I know there are minds out there a billion times brighter than mine   And I would greatly appreciate any help you can give me!

 

Sincerely

Ronny

[benanamen]

That tutorial is complete obsolete junk. Throw it away now and don't spend another second with it. You need to use PDO. They also want you to use MD5 to "encrypt" your password which is also very bad.

 

There is no 'fixing' this code. That 'tutorial' should be removed from the internet.

 

https://phpdelusions.net/pdo

Edited November 15, 2016 by benanamen

[RexRon]

Thanks for the info. I´ll be sure to do that next time but I really don´t feel like starting over on this one 

Any way to save it?

[Jacques1]

The tutorial is garbage from top to bottom. It must have been written ~20 years ago and never updated since. A lot of the functions don't even exist in modern PHP versions. In other words, you'll have to start over in any case -- and I doubt you'll want to rewrite the entire application when it has grown and is already in use.

 

So now is the best time. If you read the above PDO tutorial, use the new password hash API and exercise common sense, your code will be much, much better than any “tutorial” on the Internet.

[cyberRobot]

As others mentioned, the script is out of date.

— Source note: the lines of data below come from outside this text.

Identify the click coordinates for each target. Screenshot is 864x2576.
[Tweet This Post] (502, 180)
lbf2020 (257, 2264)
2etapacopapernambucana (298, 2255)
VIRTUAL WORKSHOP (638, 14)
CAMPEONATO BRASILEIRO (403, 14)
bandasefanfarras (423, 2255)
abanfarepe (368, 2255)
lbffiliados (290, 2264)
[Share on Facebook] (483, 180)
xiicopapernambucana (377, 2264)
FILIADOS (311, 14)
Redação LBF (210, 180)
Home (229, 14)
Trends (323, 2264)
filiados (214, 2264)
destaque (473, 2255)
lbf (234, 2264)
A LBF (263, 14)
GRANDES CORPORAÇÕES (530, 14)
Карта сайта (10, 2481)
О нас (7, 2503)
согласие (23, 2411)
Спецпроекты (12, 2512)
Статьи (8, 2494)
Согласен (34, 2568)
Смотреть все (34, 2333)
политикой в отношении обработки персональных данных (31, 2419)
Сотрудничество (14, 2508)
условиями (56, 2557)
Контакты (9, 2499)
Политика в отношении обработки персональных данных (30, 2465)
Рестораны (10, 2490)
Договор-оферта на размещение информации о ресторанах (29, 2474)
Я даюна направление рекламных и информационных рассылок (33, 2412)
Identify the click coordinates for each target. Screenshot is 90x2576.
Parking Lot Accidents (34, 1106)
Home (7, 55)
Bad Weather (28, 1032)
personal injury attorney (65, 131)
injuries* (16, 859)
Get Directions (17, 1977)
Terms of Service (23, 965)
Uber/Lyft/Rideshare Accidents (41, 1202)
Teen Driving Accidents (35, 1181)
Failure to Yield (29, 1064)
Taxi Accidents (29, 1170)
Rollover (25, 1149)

The mysql_* functions have been removed in PHP 7.0. The session_register() function was removed in PHP 5.4. And that's just to mention a few of the problems.

 

 

If you choose to continue, hopefully just for educational purposes , is PHP set to display all errors and warnings? You can make sure by adding the following to the top of your script during the debugging process:

<?php
error_reporting(E_ALL);
ini_set('display_errors', 1);
?>

Edited November 15, 2016 by cyberRobot

[RexRon]

Thank you all. I will try you suggestions.